I’ve attended a couple of European media literacy conferences over the past few months; and I’m now looking ahead to the launch of the International Association of Media Education taking place in Italy at the beginning of July. I’ve heard about some very interesting projects, but I’ve also been worrying about where media literacy policy is going in Europe – and in particular, how the European Commission might be able to support it more effectively.

Through the 2000s, media literacy began to rise up the European policy agenda. There was a Communication on the topic in 2006, followed by a formal Recommendation published by the Commission in 2009. But since that time, there has been very little progress on actually implementing these policies.

media_literacy_project_eao-1That’s not to say the Commission has been sitting on its hands. In 2013, it published a report on ‘testing and refining criteria to assess media literacy levels in Europe’. It has commissioned several ‘state of the art’ surveys, including a survey of film literacy published in 2013, and an extensive ‘Mapping of Media Literacy Practices and Actions’, published early last year. It is also currently funding various pilot projects involving multi-country teams, as part of educational and research programmes like Erasmus Plus and Horizon 2020. Further funding has come from programmes designed to support the audio-visual sector, such as MEDIA and Creative Europe.

A victory of sorts was achieved last year, when media literacy was included in the Audiovisual Services Directive, the key document that defines the EU’s future media and communications policy. In its introduction, the document provides a fairly generic definition of media literacy, and makes the right noises about how it is a ‘fundamental skill’ and ‘an important factor for active citizenship in today’s information society’. Yet media literacy is not mentioned anywhere else in the document: all its detailed recommendations and plans for action relate to the development and regulation of the media industries, and issues such as copyright and consumer protection.

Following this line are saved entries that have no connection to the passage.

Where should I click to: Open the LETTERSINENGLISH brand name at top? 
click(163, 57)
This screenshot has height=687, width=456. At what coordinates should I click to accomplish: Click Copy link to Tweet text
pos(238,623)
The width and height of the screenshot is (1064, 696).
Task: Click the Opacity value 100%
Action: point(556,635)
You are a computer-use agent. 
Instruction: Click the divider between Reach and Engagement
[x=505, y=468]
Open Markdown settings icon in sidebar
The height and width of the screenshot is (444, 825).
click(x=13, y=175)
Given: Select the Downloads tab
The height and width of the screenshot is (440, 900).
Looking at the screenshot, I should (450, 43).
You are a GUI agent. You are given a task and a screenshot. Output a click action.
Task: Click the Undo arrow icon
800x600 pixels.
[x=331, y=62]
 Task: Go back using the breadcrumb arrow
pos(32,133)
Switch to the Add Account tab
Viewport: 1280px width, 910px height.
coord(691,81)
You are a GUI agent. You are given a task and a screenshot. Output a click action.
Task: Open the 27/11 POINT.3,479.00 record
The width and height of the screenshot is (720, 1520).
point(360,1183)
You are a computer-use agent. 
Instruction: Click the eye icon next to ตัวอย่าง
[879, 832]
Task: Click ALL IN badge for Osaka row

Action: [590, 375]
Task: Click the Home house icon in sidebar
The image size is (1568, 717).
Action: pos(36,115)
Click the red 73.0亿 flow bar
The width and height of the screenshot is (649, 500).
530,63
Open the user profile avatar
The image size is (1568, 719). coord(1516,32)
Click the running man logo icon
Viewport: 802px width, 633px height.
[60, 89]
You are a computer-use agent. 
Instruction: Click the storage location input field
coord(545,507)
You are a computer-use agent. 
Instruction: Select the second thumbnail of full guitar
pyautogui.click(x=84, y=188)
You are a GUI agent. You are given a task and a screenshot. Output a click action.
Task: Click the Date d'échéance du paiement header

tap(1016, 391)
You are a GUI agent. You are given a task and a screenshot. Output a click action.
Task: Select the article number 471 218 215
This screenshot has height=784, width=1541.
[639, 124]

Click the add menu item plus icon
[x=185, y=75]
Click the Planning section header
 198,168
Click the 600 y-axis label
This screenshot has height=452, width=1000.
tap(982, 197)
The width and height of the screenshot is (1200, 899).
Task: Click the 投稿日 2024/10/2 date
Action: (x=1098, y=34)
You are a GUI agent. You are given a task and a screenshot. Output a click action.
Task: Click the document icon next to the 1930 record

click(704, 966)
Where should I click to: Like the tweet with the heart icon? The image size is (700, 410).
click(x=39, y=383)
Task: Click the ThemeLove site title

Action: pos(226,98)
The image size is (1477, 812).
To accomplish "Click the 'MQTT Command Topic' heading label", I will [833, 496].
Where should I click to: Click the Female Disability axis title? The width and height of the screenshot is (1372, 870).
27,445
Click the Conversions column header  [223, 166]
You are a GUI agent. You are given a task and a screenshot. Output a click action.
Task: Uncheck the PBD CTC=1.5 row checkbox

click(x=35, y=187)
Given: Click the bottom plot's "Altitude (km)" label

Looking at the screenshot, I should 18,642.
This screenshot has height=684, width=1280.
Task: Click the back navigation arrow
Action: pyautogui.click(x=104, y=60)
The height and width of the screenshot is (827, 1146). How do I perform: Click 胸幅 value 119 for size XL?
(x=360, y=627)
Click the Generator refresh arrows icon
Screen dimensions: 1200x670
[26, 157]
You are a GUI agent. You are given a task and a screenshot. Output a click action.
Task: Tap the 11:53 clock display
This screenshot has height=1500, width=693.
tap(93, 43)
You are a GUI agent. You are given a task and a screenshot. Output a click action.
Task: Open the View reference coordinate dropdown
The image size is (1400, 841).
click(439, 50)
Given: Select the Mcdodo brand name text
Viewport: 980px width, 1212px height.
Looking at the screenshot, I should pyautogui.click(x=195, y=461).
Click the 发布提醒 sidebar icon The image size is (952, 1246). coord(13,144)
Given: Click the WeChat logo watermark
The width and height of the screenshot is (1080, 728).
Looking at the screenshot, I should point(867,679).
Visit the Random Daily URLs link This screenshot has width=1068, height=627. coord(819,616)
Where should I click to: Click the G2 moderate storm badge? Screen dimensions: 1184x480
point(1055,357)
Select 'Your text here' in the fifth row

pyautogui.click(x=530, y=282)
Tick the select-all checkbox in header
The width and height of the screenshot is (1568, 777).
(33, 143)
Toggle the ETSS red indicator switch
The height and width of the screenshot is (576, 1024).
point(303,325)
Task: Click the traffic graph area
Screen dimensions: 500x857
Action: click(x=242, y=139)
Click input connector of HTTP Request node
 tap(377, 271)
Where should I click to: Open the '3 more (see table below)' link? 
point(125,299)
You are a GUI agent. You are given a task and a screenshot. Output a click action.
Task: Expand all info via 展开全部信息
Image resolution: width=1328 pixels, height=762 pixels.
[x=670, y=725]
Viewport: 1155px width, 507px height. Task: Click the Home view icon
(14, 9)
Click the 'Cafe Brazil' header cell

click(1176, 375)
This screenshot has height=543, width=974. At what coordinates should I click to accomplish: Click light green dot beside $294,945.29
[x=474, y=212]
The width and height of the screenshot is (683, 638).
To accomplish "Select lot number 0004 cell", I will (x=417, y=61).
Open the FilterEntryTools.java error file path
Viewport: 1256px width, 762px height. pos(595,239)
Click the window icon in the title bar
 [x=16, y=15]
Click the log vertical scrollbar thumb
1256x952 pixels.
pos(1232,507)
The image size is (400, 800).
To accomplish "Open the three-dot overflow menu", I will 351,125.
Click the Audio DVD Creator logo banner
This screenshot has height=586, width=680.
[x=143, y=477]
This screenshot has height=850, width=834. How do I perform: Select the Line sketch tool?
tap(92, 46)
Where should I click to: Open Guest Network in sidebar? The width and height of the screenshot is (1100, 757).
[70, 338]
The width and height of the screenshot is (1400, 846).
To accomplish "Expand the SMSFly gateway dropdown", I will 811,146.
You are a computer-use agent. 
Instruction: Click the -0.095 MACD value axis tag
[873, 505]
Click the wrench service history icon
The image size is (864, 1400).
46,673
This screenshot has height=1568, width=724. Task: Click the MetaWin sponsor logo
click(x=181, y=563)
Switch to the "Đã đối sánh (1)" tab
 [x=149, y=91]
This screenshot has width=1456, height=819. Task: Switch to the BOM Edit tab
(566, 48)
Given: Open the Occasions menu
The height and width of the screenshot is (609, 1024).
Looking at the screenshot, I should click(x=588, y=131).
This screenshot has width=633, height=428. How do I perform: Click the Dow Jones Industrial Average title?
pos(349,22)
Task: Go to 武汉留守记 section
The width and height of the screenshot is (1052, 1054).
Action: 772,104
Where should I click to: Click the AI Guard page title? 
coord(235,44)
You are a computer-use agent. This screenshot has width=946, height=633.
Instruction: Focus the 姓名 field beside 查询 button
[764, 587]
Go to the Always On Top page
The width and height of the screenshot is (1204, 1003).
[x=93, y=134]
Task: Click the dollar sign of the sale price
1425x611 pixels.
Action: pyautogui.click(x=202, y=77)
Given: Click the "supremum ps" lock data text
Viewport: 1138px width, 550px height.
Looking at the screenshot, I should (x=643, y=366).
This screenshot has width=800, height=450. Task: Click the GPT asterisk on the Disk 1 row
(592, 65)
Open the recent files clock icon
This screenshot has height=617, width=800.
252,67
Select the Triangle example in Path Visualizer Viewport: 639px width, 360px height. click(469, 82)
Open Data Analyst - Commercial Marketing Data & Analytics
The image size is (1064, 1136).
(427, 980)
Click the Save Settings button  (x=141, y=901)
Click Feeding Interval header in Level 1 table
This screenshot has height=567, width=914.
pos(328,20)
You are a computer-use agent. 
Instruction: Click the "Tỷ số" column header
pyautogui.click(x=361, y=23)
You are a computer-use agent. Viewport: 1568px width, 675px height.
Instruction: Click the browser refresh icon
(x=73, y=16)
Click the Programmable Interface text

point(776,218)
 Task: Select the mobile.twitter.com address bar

Scolari_Teens_en.pdfA couple of months ago in Barcelona, I attended the final conference of one of these EC-funded projects, Transmedia Literacy. The team have produced some really interesting research, especially focusing on young people’s informal learning; they have created a very systematic and comprehensive taxonomy of media literacy competencies; and, to their credit, they have also translated many of these insights into practical classroom activities via a ‘teacher’s kit’. The book based on the project is available on open access here.

This week, I was in Ghent at the final meeting of another project, EMELS, which has been developing a European Media Literacy Standard for Youth Workers – addressing a sector that, at least in the UK, is often poorly supported. Like the Transmedia researchers, the team has been working on a framework of media literacy skills; and they have supplemented and supported this by developing some really useful materials that can be used in both informal and more formal classroom settings. You can find all this on their website.

There are a great many positive dimensions to such projects. They obviously promote cross-European dialogue. If such funding does little else, one might say that it has created a cadre (perhaps an elite) of professionals who feel and behave in ‘European’ ways, rather than purely national ones. These projects also help to build capacity among researchers and practitioners, which is especially important in countries where there is less alternative funding available. And of course they generate outcomes – reports, frameworks, learning materials – that can potentially be used in many different contexts.

However, there are also some difficult questions that need to be addressed here. In many instances, the partners on such projects are small NGOs with very limited funding of their own. Such organizations are bound to find themselves ‘chasing the money’ – and that often means pursuing the latest moral panic. In recent years, policy-makers have frequently looked to media literacy as a quick-fix solution to a never-ending succession of media-related issues: hate speech, fake news, cyberbullying, social media addiction… the list goes on. Such issues are typically considered in isolated, fragmented ways, rather than as part of a much more comprehensive and coherent media education strategy.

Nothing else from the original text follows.